If your goal is to call AWS services in production with restXml or AWS JSON, you should use the AWS SDK for .NET instead:

  • It is officially supported and maintained by AWS.
  • It covers the full breadth of AWS services.
  • It includes authentication (SigV4/SigV4a), retries, endpoint resolution, pagination helpers, and presigned URLs.

aws.protocols#restJson1 is not AWS-specific in practice — it is a well-defined REST/JSON wire format usable by any HTTP service, whether or not it runs on AWS. Many teams use it to define internal or public APIs that follow the same protocol as AWS services.

For AWS restJson1, NSmithy targets more than proof-of-concept use:

  • Non-AWS services — generated clients and servers work today and are a reasonable choice for services modelled with restJson1 outside of AWS.
  • AWS services in production — the goal is for NSmithy-generated restJson1 clients to be usable against real AWS services. Explicit SigV4 signing exists in early preview, but AWS SDK-style endpoint resolution, credential chains, retries, and pagination helpers are not there yet.

Until those pieces exist, use the official SDK when targeting AWS directly.
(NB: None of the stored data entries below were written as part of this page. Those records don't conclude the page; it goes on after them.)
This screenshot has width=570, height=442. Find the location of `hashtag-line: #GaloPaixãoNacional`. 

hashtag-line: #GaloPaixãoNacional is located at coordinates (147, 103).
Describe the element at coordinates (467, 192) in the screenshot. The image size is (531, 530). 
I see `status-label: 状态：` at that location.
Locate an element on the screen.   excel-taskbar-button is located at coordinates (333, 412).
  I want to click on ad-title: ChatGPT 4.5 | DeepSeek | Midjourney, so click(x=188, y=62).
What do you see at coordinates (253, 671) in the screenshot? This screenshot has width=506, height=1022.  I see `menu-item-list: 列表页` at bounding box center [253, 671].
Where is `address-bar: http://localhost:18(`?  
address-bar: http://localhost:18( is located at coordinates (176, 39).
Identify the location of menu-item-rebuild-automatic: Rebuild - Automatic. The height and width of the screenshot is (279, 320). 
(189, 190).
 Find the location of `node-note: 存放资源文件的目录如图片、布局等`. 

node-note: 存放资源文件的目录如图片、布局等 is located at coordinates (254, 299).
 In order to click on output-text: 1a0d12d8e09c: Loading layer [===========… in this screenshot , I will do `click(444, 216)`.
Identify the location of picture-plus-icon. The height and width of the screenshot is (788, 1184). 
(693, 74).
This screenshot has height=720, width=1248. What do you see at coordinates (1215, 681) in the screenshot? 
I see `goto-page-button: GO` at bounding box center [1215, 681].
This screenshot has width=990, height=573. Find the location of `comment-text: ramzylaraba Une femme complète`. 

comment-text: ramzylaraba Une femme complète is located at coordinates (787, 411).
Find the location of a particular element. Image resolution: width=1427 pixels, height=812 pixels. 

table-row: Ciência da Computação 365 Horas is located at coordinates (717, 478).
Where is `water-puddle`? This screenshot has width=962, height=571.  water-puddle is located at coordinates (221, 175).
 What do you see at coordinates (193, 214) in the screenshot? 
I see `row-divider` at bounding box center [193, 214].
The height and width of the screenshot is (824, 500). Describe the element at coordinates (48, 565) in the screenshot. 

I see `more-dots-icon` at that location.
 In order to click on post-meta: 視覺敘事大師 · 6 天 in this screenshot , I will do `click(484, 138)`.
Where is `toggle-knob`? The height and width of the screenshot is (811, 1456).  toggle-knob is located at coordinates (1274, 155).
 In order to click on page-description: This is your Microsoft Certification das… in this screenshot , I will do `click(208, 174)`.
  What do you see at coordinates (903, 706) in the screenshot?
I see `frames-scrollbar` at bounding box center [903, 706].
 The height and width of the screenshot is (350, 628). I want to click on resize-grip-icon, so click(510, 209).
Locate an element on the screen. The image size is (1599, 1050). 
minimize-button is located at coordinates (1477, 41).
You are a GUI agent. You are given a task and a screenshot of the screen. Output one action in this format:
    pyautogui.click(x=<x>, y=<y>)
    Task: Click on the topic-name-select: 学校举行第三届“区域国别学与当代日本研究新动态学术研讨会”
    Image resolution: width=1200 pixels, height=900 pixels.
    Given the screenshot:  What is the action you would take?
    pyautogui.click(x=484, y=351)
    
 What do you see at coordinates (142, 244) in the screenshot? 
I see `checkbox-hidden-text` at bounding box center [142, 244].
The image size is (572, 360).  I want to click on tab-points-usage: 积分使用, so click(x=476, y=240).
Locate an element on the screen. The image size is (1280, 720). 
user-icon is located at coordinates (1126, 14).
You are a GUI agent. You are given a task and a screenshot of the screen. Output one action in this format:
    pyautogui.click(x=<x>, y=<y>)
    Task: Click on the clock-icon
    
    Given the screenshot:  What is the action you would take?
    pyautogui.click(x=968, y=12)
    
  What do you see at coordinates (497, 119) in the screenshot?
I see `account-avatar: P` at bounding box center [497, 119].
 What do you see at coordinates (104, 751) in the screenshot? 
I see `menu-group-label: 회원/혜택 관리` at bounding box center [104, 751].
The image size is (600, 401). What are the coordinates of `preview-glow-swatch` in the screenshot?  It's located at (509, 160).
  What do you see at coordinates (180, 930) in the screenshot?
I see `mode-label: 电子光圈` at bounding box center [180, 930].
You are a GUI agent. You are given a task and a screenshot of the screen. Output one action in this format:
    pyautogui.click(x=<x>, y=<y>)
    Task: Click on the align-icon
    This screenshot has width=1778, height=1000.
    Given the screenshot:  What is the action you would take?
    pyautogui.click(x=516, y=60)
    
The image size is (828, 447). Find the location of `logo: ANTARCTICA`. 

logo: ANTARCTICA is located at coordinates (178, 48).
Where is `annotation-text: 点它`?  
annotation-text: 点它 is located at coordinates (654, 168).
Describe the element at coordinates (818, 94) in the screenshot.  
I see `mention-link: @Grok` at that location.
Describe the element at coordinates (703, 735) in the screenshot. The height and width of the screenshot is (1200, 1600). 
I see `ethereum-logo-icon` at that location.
NSmithy.Aws includes explicit SigV4 signing through AwsSigV4AuthScheme. Callers provide the endpoint, signing service name, region, and credentials provider. This is enough for LocalStack examples and narrow smoke tests, but it is not a production AWS auth stack.

See Authentication for configuration details and current limitations.

NSmithy includes early client runtime support for aws.protocols#awsJson1_1 and aws.protocols#awsJson1_0. The current conformance project exercises an initial awsJson1_1 slice: target/header construction, empty input/output behavior, special floating-point values, and client-side error discrimination.

There is no AWS JSON server generation, and production AWS concerns such as AWS SDK-style credential resolution, endpoint resolution, retries, and pagination helpers are still outside the generated client.